Laporan Wartawan Tribunnews.com, Dennis Destryawan
TRIBUNNEWS.COM, JAKARTA - Komisi X DPR RI meminta pemerintah untuk meninjau ulang soal kenaikan pajak hiburan sebesar 40-75 persen.
Alasannya, sektor pariwisata dan ekonomi kreatif masih dalam masa transisi pemulihan pasca pandemi Covid-19.
Wakil Ketua Komisi X DPR RI Dede Yusuf Macan Effendi menilai pemerintah tidak arif jika meningkatkan pemasukan negara lewat pajak saat pelaku industri hiburan sedang berusaha bertahan di tengah ketidakpastian ekonomi negara.
Selain, menurut Dede, pemerintah harus melibatkan para pelaku industri dalam pembahasannya agar angka yang ditetapkan rasional. Pemerintah seharusnya tidak sepihak dalam pembahasan penentuan pajak hiburan.
"Kalau naik dengan angka pajak seperti itu, apakah bisa hidup industri hiburan di Indonesia ini? Saya harap kebijakan ini ditinjau ulang," kata Dede di Jakarta, Rabu (17/1/2024).

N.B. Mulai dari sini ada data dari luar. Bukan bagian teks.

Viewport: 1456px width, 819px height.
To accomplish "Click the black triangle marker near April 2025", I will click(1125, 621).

Dia beralasan, ketika pandemi berakhir, sektor pariwisata bangkit lebih lama. Tahun 2022 mulai bangkit hingga 2024 memasuki fase survive.
"Kalau naik dengan angka pajak seperti itu, apakah bisa hidup industri hiburan di Indonesia ini? Saya harap kebijakan ini ditinjau ulang oleh pemerintah dengan mempertimbangkan aspirasi para pelaku industri hiburan," terang Dede.

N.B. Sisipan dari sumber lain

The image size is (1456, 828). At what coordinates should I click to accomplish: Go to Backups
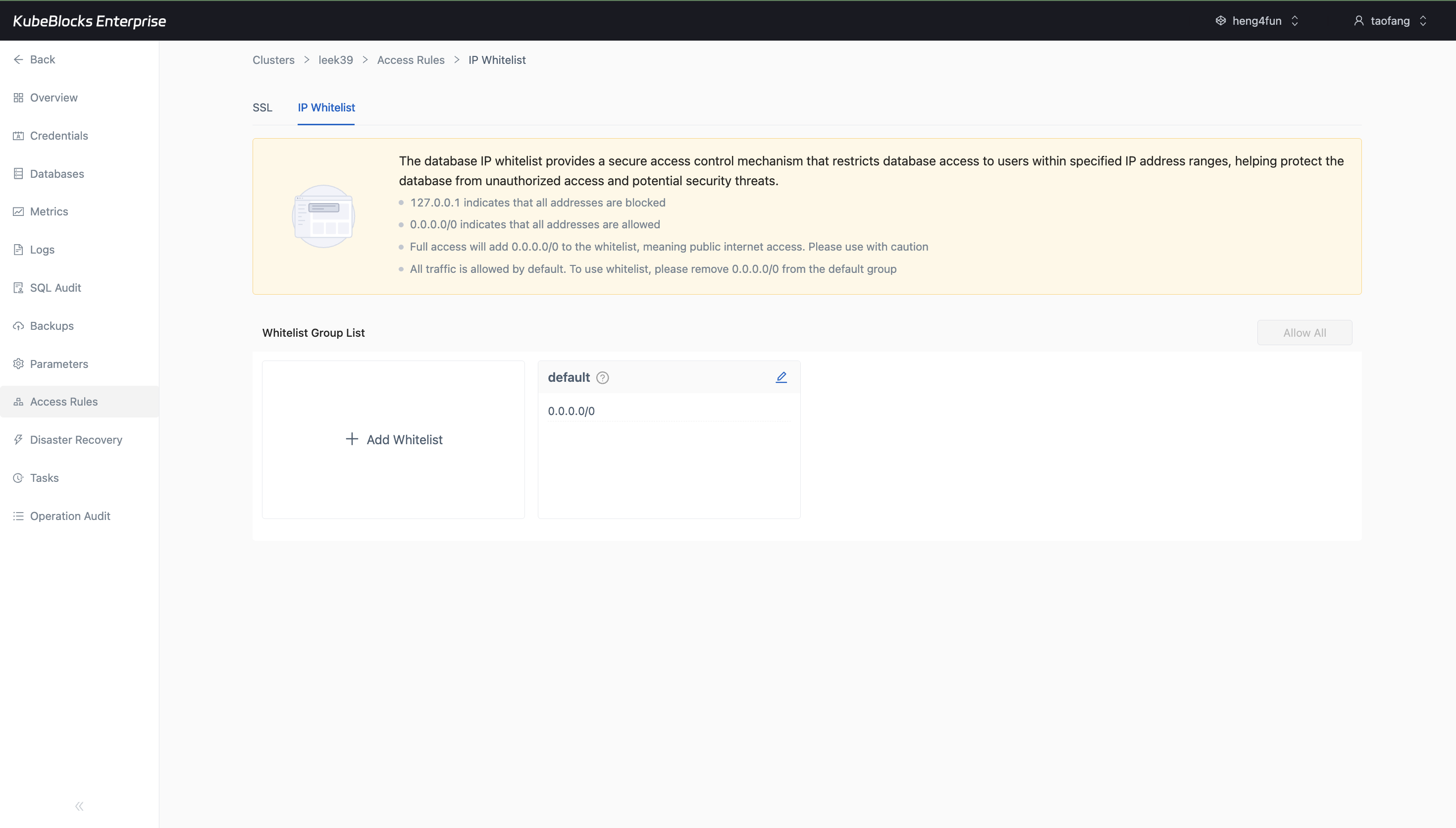[52, 325]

Dede berpandangan, upaya pemerintah untuk menaikan pemasukan negara lewat pajak berpotensi berdampak buruk pada industri pariwisata di Indonesia. Ditambah daya beli masyarakat yang belum naik signifikan.
Baca juga: Tarif Pajak Hiburan Diprotes Lantaran Naiknya Ketinggian, Menteri Sandi Tawarkan Dialog
"Pariwisata di Indonesia juga sedang berusaha bertahan. Saya melihat perlu ditinjau ulang jumlah besarannya (persentase pajak hiburan). Kalau ingin meningkatkan pemasukan lewat pajak, perlu diperhatikan aspirasi para pelaku usaha industri hiburan," tutur Dede.

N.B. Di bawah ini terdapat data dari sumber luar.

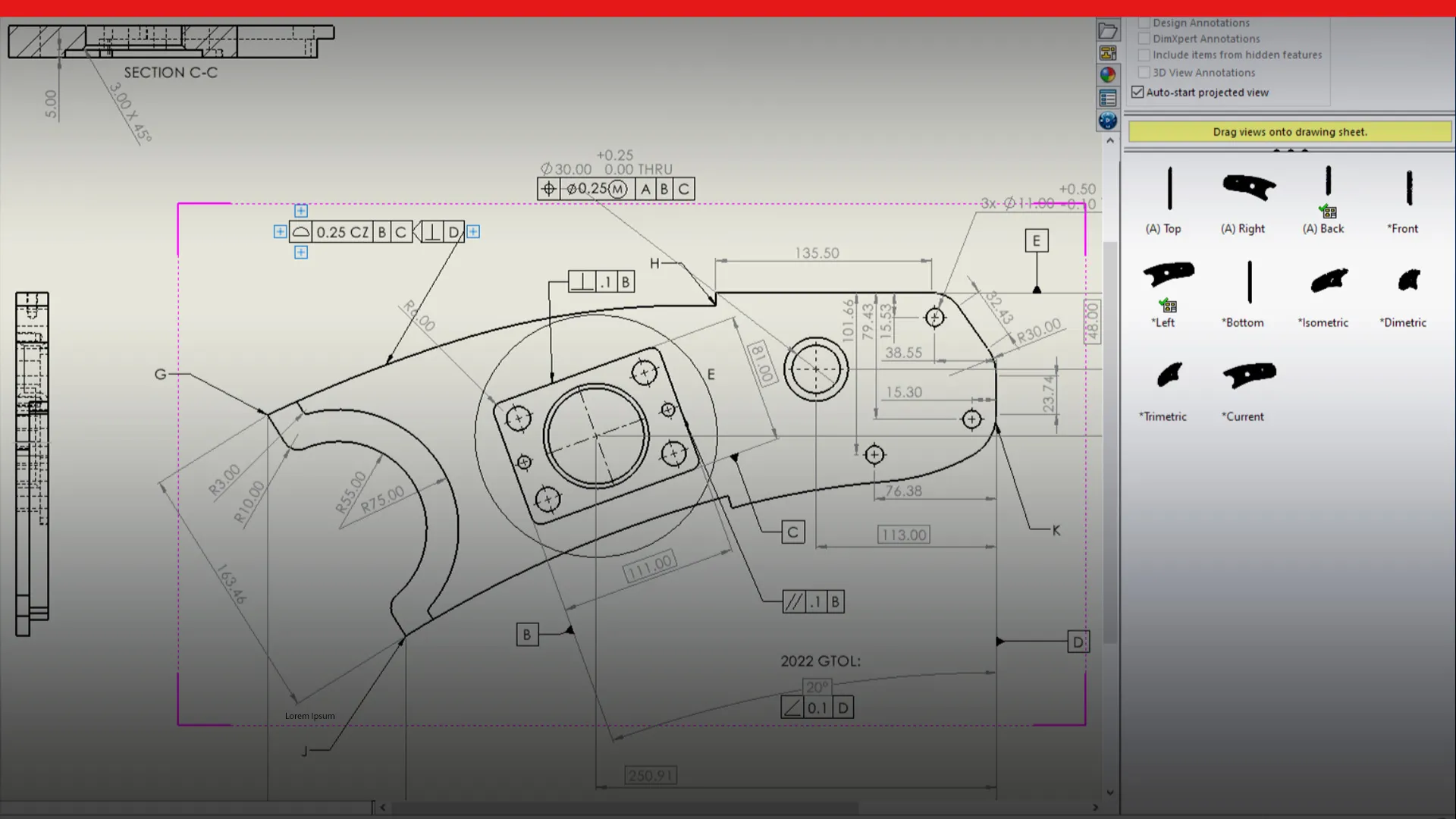Click the Drag views onto drawing sheet banner
This screenshot has width=1456, height=819.
1290,131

Sebelumnya, Pemerintah menetapkan batas bawah (40 persen) dan batas atas (75 persen) untuk tarif pajak hiburan atau pajak barang dan jasa tertentu (PBJT) atas kegiatan diskotek, karaoke, kelab malam, bar, dan mandi uap atau spa pada 2024. Apa alasan Pemerintah?
Baca juga: Inul Daratista Keluhkan Pajak Hiburan Naik, Was-was Usaha Karaokenya Makin Sepi
Ketentuan itu tertuang dalam Undang-Undang Nomor 1 Tahun 2022 tentang Hubungan Keuangan Antara Pemerintah Pusat dan Pemerintahan Daerah (HKPD), dan baru mulai berlaku pada 2024.
Direktur Pajak Daerah dan Retribusi Daerah Direktorat Jenderal Perimbangan Keuangan Kemenkeu, Lydia Kurniawati menerangkan alasan pemerintah menetapkan batas bawah pajak hiburan atas jasa diskotik hingga spa ialah dikarenakan jasa tersebut tergolong jasa hiburan khusus.
"Jasa diskotek, karaoke, kelab malam, hingga spa, tidak dinikmati oleh masyarakat umum, sehingga diperlukan perlakuan khusus terhadap kegiatan-kegiatan tersebut. Untuk mempertimbangkan rasa keadilan dalam upaya mengendalikan, dipandang perlu untuk menetapkan tarif batas bawahnya," ujar Lydia di Jakarta, Selasa (16/1/2024).
Selain itu, pungutan pajak hiburan untuk jasa diskotek hingga spa sebelumnya juga sudah diatur dalam UU Nomor 28 Tahun 2009 tentang Pajak Daerah dan Retribusi Daerah.
"PBJT ini bukan jenis pajak baru," tambah Lydia.
Hanya saja perbedaannya pada aturan lama pemerintah tidak menetapkan batas bawah tarif pajak hiburan dan hanya mengenakan batas atas, yakni sebesar 75 persen.